**The task**
Transcribe every entry that follows exactly, omitting all pictures.

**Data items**
***

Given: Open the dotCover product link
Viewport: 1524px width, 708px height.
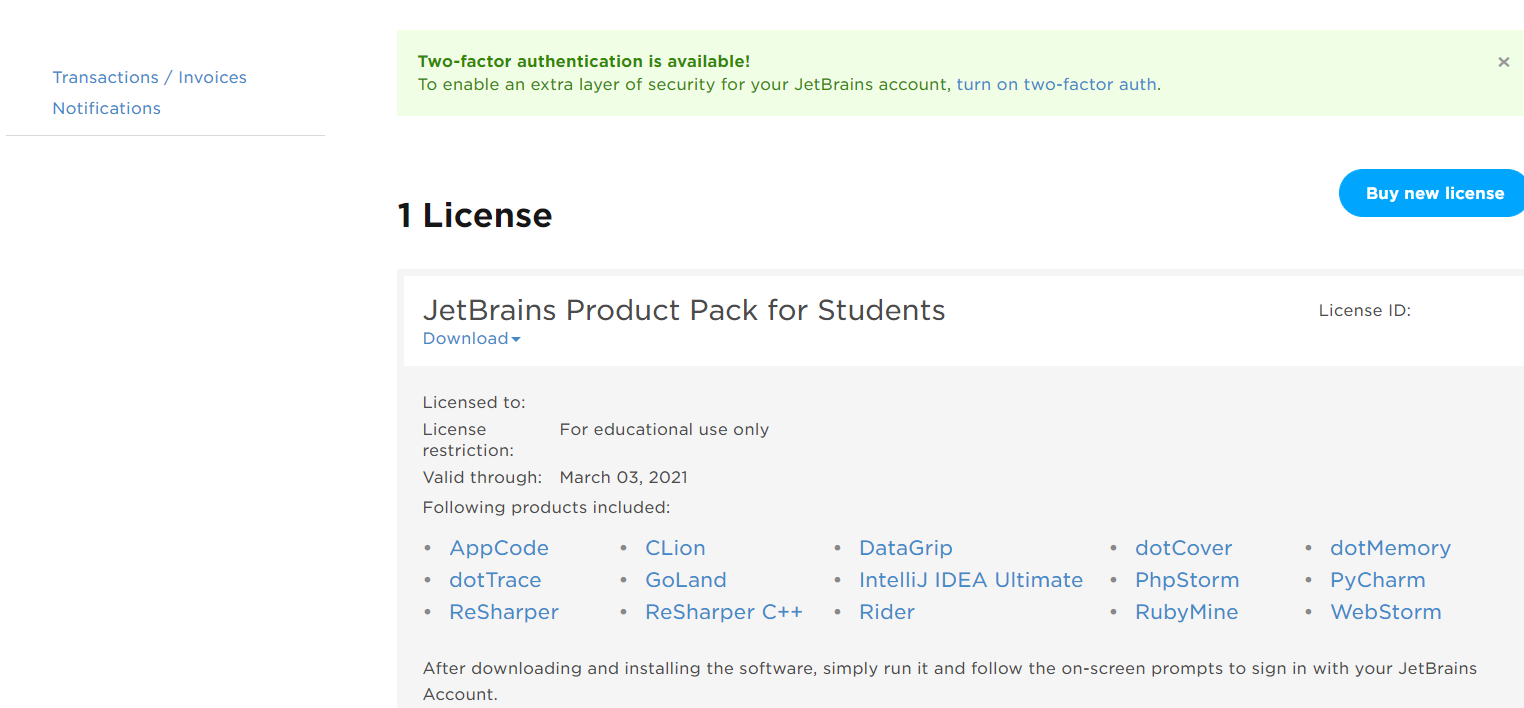Looking at the screenshot, I should [x=1183, y=548].
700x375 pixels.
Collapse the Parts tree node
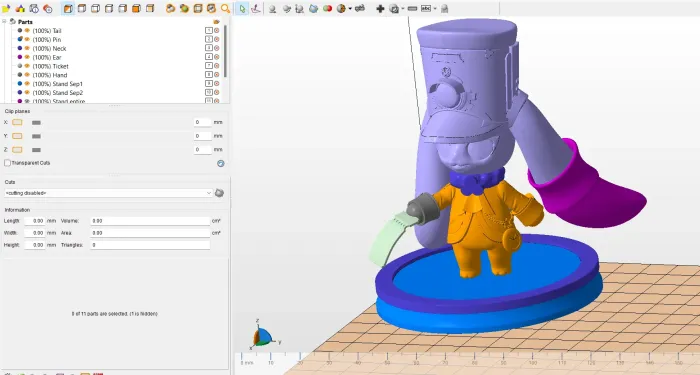click(x=4, y=21)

***

**Exercise result**
Given: Open the dotCover product link
Viewport: 1524px width, 708px height.
Looking at the screenshot, I should [x=1183, y=548].
700x375 pixels.
Collapse the Parts tree node
click(x=4, y=21)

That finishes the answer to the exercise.